··· Textausschnitt ···
Gericht: Oberlandesgericht München
Beschluss verkündet am 28.11.2005
Aktenzeichen: 1 U 3275/05
Rechtsgebiete: StrEG, BGB


Vorschriften:

StrEG § 10 Abs.1 Satz 1
StrEG § 13
BGB § 254 Abs.2 Satz 1
1. Nach Ablauf der Frist gemäß § 10 Abs.1 Satz 1 StrEG ist ein Nachschieben von selbständigen Ansprüchen nicht mehr möglich. § 13 StrEG eröffnet nur für solche Ansprüche den Zivilrechtsweg, die zuvor bei der Justizverwaltungsbehörde geltend gemacht und von dieser zurückgewiesen wurden. Es kommt nicht darauf an, ob wegen anderer geltend gemachter und abgelehnter Ansprüche zulässigerweise ohnehin Klage erhoben wird.

2. Ein grob fahrlässiger Verstoß gegen die Schadensminderungspflicht kann gemäß § 254 Abs.2 Satz 1 BGB zum Wegfall des Entschädigungsanspruches für die Strafverfolgungsmaßnahme führen.
···
# Kurze Aufgabe
Gib aus dem Beschluss des Oberlandesgerichts München alles von „Gericht: Oberlandesgericht München“ bis hinunter zu „Klage erhoben wird.“ wortgetreu wieder.
··· Bereitgestelltes Material ···
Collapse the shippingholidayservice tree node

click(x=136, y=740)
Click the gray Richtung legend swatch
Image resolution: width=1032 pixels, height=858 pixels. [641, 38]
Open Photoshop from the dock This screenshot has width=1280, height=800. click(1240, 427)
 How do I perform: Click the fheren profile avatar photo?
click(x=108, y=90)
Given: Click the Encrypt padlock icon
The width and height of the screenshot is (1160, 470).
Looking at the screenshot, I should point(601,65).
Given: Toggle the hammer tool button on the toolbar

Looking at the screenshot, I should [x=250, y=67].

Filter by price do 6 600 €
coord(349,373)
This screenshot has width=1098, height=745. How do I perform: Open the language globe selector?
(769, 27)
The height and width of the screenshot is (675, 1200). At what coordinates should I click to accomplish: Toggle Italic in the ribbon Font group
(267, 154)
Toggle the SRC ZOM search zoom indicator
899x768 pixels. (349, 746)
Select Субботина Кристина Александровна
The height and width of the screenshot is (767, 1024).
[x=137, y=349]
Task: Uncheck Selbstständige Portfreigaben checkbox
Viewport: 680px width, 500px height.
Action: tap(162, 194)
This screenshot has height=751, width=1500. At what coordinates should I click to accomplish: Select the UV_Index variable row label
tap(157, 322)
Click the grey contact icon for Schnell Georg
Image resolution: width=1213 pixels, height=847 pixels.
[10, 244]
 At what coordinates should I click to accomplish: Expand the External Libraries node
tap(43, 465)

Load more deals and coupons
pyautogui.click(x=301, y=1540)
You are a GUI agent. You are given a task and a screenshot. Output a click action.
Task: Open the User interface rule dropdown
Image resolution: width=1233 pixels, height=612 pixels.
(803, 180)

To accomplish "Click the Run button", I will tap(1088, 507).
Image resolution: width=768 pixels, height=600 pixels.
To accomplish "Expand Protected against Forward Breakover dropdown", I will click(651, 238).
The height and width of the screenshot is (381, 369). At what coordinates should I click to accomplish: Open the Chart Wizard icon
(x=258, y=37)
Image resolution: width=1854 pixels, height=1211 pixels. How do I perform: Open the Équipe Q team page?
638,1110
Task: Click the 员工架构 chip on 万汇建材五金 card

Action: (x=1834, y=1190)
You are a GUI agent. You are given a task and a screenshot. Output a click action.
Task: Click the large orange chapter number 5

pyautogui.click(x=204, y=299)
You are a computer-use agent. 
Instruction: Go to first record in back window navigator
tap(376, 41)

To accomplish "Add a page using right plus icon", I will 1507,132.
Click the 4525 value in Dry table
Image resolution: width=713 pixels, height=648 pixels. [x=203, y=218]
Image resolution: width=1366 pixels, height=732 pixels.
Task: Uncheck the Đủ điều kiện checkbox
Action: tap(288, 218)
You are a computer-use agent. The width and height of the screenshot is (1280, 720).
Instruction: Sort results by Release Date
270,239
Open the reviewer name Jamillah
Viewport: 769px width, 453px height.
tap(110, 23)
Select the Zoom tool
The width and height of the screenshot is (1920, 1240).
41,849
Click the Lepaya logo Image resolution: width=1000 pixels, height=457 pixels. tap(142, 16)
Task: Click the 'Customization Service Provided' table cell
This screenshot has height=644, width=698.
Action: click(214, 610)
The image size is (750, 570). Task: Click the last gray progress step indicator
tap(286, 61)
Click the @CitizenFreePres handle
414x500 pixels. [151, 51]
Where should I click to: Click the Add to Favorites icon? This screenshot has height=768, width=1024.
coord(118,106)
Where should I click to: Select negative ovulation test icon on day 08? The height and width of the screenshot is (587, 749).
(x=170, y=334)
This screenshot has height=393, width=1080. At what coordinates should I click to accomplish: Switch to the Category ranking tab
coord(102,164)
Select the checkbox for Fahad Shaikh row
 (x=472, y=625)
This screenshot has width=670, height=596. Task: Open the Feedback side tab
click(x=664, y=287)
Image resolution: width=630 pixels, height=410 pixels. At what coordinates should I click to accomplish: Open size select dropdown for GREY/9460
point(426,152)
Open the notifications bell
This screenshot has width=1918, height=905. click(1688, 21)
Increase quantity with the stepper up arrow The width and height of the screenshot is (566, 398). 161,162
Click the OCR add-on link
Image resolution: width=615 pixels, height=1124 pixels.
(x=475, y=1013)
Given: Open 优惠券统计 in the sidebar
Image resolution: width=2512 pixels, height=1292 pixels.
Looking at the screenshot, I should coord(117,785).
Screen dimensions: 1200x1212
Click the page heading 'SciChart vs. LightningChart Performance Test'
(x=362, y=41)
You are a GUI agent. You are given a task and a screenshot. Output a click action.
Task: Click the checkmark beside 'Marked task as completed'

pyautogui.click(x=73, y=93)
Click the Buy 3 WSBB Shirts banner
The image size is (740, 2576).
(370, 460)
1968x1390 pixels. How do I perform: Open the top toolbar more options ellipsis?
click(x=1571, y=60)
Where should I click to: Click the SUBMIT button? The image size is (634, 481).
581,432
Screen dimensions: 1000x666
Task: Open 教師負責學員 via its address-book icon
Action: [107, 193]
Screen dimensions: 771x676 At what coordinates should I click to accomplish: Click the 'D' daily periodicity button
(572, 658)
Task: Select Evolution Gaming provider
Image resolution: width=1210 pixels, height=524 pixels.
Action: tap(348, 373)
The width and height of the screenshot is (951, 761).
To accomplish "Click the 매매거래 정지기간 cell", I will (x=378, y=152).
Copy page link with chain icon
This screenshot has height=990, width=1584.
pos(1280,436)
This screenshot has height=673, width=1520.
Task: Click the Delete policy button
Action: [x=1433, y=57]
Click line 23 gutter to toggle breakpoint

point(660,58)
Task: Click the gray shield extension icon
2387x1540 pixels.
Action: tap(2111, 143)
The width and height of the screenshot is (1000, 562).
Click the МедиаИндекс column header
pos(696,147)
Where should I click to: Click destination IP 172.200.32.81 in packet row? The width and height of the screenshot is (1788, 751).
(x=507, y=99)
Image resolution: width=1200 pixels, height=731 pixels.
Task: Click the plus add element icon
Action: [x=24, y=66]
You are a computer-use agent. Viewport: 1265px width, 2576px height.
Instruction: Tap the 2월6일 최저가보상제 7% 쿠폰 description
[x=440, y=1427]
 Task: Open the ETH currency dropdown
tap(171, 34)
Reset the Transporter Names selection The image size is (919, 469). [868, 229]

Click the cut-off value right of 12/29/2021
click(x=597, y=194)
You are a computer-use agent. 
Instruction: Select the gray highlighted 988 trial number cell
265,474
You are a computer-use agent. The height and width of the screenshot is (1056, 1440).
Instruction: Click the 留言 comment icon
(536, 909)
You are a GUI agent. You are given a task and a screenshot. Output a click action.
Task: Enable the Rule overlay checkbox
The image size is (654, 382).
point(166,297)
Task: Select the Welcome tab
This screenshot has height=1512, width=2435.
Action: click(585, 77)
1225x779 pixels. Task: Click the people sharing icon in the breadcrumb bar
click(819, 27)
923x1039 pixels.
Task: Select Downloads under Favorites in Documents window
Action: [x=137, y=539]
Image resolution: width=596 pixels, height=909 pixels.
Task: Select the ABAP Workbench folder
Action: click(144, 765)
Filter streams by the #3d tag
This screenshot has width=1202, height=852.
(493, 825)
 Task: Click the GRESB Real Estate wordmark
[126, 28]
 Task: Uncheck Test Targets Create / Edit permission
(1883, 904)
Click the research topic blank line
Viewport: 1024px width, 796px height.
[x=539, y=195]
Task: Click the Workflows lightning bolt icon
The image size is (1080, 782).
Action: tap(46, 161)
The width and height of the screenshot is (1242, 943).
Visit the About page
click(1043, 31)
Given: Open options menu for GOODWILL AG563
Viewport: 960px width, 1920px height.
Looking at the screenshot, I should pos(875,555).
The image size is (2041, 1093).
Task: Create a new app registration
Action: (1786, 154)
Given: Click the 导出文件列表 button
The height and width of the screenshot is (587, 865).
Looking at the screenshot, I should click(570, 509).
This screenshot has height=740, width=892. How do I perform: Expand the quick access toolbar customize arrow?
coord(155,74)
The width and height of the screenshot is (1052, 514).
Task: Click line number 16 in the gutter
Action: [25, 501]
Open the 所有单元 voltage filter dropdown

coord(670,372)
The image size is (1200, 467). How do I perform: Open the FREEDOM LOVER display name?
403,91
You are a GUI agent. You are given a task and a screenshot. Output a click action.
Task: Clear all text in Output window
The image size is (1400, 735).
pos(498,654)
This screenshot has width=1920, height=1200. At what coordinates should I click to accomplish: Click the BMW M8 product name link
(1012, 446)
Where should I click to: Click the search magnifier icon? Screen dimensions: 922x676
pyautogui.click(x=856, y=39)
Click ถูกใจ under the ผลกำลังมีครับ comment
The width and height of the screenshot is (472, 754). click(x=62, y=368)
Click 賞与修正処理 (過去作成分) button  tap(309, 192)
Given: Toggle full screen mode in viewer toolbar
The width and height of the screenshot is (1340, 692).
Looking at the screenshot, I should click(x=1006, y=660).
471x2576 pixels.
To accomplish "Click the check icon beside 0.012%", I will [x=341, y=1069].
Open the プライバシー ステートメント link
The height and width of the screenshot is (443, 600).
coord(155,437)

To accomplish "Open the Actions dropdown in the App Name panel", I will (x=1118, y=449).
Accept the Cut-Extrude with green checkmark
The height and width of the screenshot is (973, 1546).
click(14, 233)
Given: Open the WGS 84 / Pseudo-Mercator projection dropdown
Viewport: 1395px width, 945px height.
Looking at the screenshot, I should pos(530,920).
···
# Ergebnis der Aufgabe
Gericht: Oberlandesgericht München
Beschluss verkündet am 28.11.2005
Aktenzeichen: 1 U 3275/05
Rechtsgebiete: StrEG, BGB


Vorschriften:

StrEG § 10 Abs.1 Satz 1
StrEG § 13
BGB § 254 Abs.2 Satz 1
1. Nach Ablauf der Frist gemäß § 10 Abs.1 Satz 1 StrEG ist ein Nachschieben von selbständigen Ansprüchen nicht mehr möglich. § 13 StrEG eröffnet nur für solche Ansprüche den Zivilrechtsweg, die zuvor bei der Justizverwaltungsbehörde geltend gemacht und von dieser zurückgewiesen wurden. Es kommt nicht darauf an, ob wegen anderer geltend gemachter und abgelehnter Ansprüche zulässigerweise ohnehin Klage erhoben wird.